The Chamluchi and the Cereal Development group were similar in that they consisted mainly of women who have looked for a better way. They have supported each other and formed groups to come up with ideas and projects to generate money. Try as they might to get ahead they just keep getting knocked down by their circumstances but they carry on. The thought that tomorrow will be better is evident and they are to be admired when you hear their stories of projects attempted and failed – most times due to circumstances beyond their control.
The school in the worse condition of all the ones we visited was the Nyawita Primary School Only pictures can give you a true version of what we saw. No electricity in classrooms and so dark I don’t know how they teach, using condemned buildings because there is no other space, floors that have major holes in them, children sitting on a clay floor because there was no desk, latrines near full but they have no choice but to use them, no feeding program, 80 students in a class room meant for 45,and the list goes on… There are 57 total orphans and 32 partial orphans in this school .
I was impressed by a group called the Youth group.

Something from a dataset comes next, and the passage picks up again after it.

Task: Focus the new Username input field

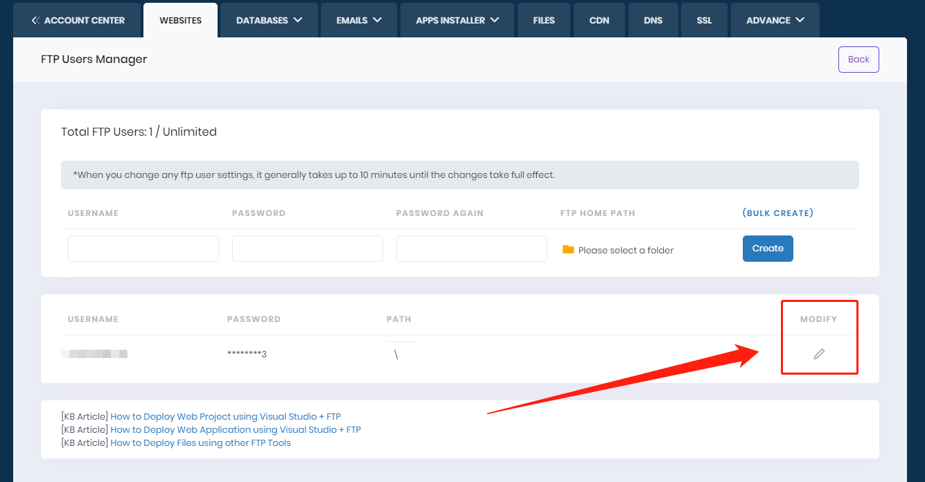Action: (143, 249)
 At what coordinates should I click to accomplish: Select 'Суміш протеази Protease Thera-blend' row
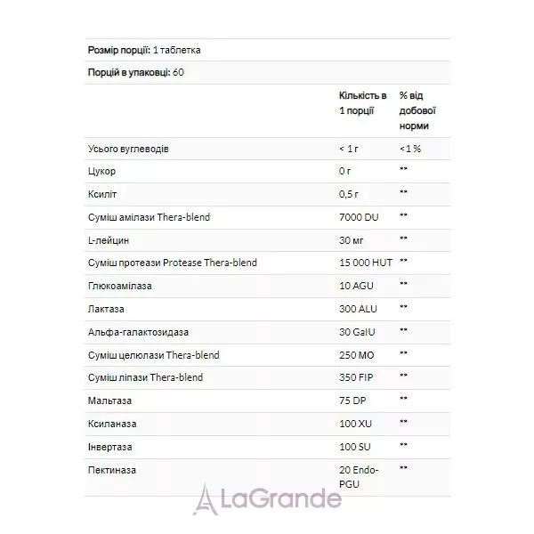pos(267,263)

They are comprised of young men 18-30 or so who like the women’s group are trying micro lending along with other ventures as a way to better their life. Kenya requires groups like these to register with their government , have a constitution with a Pres., VP, Sect’ and Vice Sect’ . Minute must be kept of meetings and everything must be outlined in their registration on who can join, how they will operate,etc The group pays a larger fee to be registered and then a yearly renewal fee. As I understand it micro lending group members each contribute a certain amount of money and then they provide loans to the group members to develop their business. This group has not had a member default in payment but they still need support to create other ventures.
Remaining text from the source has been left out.